I've looked around for an answer to this but found nothing conclusive. Sources, such as the documentation for Sass, talk about how to link files of the same type and how to manipulate data structures within the language, but don't touch on whether data can be imported from elsewhere, or whether ruby code can be interpreted in someway - the only similar thing I can think of is compass using a .rb file for it's config.

My instinct suggests this is (or should) be possible, both languages are Ruby-like and capable of interpreting hashes.

As this is a practical problem I've faced several times (DRYing up pre-processed front end code, but also providing the same values for back-end processing, such as generating an SVG in an HTML template) but never solved in a really clean way I would accept a solution that involved using Rails.

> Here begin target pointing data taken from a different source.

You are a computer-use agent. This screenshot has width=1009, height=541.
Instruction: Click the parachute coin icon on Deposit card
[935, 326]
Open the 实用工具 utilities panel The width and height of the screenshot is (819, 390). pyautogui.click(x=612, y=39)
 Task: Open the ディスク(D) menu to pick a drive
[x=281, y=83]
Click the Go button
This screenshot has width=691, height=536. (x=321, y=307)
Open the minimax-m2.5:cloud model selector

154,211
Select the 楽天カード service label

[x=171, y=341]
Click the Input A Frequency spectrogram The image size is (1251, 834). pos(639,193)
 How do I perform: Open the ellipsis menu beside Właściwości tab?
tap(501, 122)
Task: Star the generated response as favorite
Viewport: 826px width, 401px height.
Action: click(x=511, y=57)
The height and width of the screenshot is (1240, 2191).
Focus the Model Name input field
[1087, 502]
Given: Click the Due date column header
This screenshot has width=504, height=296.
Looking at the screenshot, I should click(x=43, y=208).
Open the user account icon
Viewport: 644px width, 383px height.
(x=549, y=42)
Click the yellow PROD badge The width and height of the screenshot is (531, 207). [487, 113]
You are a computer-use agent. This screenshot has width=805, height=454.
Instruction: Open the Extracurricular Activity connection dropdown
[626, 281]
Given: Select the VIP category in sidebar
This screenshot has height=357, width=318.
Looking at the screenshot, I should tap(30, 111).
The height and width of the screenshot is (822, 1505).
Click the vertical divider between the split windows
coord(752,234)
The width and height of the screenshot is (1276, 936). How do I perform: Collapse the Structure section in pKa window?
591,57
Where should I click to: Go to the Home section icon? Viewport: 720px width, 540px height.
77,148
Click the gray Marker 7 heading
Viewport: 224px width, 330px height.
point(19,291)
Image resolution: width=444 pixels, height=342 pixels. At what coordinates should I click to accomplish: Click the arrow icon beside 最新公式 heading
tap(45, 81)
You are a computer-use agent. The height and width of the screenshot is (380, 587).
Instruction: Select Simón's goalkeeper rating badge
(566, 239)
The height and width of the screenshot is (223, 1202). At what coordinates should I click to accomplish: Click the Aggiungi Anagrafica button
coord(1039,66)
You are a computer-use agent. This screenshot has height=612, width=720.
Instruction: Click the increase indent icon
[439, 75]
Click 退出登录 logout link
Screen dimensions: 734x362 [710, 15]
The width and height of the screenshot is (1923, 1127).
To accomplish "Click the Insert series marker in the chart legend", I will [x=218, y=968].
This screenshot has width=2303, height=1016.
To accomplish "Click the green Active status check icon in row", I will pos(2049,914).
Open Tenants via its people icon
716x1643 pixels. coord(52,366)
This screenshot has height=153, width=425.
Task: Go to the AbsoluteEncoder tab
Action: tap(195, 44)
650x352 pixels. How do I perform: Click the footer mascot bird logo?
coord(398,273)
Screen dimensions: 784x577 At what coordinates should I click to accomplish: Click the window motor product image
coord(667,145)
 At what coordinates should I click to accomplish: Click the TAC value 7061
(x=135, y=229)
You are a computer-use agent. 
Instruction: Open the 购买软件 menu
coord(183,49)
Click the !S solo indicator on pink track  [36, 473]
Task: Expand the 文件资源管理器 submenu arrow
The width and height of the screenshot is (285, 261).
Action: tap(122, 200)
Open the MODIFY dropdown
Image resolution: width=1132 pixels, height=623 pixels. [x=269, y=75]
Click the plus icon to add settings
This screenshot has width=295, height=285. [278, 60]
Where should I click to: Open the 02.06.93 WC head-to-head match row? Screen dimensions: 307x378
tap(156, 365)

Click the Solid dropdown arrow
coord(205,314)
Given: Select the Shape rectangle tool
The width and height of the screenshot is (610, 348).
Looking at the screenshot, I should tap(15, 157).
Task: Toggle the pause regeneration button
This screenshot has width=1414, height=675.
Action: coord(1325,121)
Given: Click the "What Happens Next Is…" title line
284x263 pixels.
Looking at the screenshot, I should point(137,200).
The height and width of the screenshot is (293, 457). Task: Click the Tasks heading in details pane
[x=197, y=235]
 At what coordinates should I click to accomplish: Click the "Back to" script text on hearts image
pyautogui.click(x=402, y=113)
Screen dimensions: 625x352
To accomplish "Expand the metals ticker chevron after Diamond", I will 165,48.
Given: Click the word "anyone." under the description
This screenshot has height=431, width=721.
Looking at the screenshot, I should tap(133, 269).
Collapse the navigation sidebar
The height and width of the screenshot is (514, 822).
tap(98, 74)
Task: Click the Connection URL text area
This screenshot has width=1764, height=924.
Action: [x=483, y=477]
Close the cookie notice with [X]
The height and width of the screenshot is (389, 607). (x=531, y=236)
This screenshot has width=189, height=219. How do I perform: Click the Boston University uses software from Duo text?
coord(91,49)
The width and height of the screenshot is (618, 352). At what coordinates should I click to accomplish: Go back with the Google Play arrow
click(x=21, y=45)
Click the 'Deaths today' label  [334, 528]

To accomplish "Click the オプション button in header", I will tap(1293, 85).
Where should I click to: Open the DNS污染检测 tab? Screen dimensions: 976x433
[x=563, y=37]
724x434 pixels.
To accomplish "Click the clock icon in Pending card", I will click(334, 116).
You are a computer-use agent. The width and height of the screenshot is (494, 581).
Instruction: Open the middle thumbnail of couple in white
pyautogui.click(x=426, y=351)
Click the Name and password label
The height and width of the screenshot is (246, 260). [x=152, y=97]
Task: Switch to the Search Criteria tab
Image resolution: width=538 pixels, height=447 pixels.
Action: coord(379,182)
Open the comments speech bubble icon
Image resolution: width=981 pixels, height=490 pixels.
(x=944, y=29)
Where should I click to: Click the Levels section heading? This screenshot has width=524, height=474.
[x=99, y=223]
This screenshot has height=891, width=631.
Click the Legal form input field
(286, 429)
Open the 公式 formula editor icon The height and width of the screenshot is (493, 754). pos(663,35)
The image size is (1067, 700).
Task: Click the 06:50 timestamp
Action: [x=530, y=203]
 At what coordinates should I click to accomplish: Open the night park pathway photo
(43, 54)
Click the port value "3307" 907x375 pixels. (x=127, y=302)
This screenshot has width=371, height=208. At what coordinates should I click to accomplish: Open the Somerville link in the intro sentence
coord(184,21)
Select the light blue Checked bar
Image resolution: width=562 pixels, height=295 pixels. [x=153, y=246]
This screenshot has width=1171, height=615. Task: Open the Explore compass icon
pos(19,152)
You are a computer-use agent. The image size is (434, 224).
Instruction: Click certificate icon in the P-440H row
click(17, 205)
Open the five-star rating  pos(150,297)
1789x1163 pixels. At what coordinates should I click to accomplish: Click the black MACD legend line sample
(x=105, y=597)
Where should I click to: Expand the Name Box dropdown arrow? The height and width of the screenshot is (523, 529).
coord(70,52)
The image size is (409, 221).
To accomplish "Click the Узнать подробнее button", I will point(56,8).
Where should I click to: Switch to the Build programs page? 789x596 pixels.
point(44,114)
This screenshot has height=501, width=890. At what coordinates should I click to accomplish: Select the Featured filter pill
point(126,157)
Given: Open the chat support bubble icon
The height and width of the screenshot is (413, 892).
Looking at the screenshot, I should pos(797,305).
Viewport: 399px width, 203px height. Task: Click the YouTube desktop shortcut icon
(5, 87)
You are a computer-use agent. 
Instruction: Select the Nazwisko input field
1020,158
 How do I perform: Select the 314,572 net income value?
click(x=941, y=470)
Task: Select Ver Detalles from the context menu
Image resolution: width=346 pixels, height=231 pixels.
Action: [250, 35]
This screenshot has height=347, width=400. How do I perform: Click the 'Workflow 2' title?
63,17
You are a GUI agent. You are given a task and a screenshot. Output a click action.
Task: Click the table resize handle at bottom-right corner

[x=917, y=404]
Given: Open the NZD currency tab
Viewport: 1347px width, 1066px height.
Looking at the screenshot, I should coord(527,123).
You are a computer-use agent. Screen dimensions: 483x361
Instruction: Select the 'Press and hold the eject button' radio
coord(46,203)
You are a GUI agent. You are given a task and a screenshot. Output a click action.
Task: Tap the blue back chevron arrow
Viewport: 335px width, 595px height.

Please note, I am quite specific about this relating to the pre-compilation stage of front end asset production, namely Sass and CoffeeScript. Answers which involve CSS, JavaScript or require a browser are not what I'm looking for.

Extra bits

I've decided to add an example, here are three definitions of the same data as key value pairs:

Ruby

colours = { brandBackground: '#f00', brandForeground: '#00f', brandText: '#0f0' }
colours[:brandBackground]

Sass Map

$colours: ( brandBackground: '#f00', brandForeground: '#00f', brandText: '#0f0' )
map-get($colours, brandBackground)

CoffeeScript

colours = { brandBackground: '#f00', brandForeground: '#00f', brandText: '#0f0' }
colours.brandBackground

Coffeescript and Ruby hash definitions are identical, Sass is very close ... if this can work then colours (or any other variable) could be defined in one place then used throughout the front and back end by any code.

2

There are 2 answers

5
hedgesky On BEST ANSWER

You can turn your CoffeeScript and SASS into ERB templates which will be preprocessed (and thus you can use all awesome Ruby's possibilities in them). There is a little post that describes this: https://robots.thoughtbot.com/dont-repeat-your-ruby-constants-in-javascript.

Update

Add this code into lib/shared_assets_data.rb:

module SharedAssetsData
  def self.colors_hash
    { brandBackground: '#f00', brandForeground: '#00f', brandText: '#0f0' }
  end

  def self.sassify(hash)
    hash.map do |key, value|
      "#{key}: '#{value}'"
    end.join(', ').prepend('( ').concat(' )')
  end

  def self.coffefy(hash)
    hash.map do |key, value|
      "#{key}: '#{value}'"
    end.join(', ').prepend('{ ').concat(' }')
  end
end

Then to enable autoloading lib directory add this line to config/application.rb:

config.autoload_paths += %W(#{Rails.root}/lib)

After that you can do following:

# screen.sass.erb
$colours: <%= SharedAssetsData.sassify(SharedAssetsData.colors_hash) %>
body
  background: map-get($colours, brandBackground)

# screen.coffee.erb
colours = <%= SharedAssetsData.coffefy(SharedAssetsData.colors_hash) %>
console.log colours.brandBackground
8
Chase On

I think your best bet is to use gon. Gon is a gem that allows you to pass ruby variables to javascript/coffeescript. From there you can inline a style that makes use of the ruby hash.

Sass/CSS are really only about styles, and while Sass can have variables and do math, you shouldn't use it as a store for more complex data structures, this will make you code very difficult to maintain. Data storage and transport just isn't the job of Sass.

So, as for gon. Try something like this in your controller:

gon.ruby_hash = {key: value}

now in you coffeescript:

gon.ruby_hash

You'll be able to access the hash by calling gon.ruby_variable_name.